INSTRUCTIONS TO FOLLOW
Set down the rows starting at the line containing "Click إضافة for كنبة حرف الواي" and ending at the line containing "point(100,290)", both included, reproducing them verbatim and leaving out the pictures.

PROVIDED ENTRIES
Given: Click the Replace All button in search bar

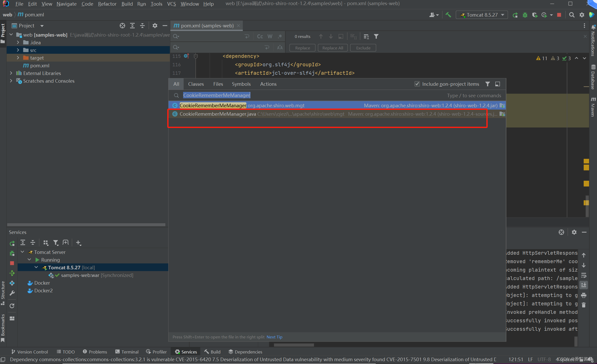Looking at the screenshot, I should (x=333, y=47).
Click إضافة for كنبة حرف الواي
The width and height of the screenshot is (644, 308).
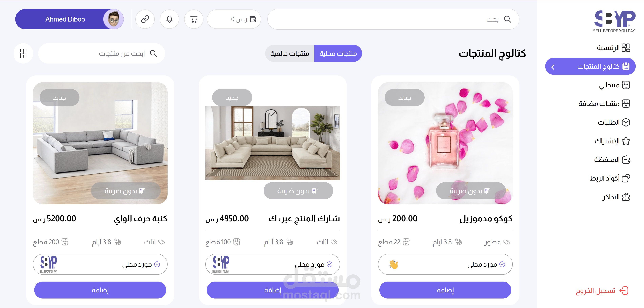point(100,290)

--

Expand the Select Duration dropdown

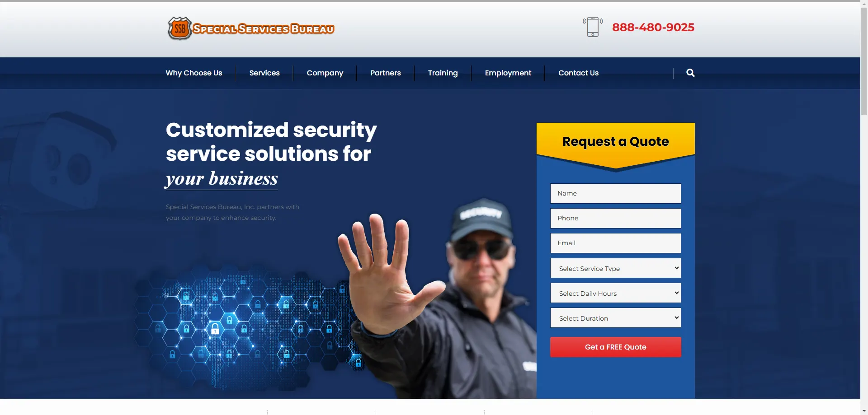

RESPONSE TO THIS TASK
Click إضافة for كنبة حرف الواي
The width and height of the screenshot is (644, 308).
point(100,290)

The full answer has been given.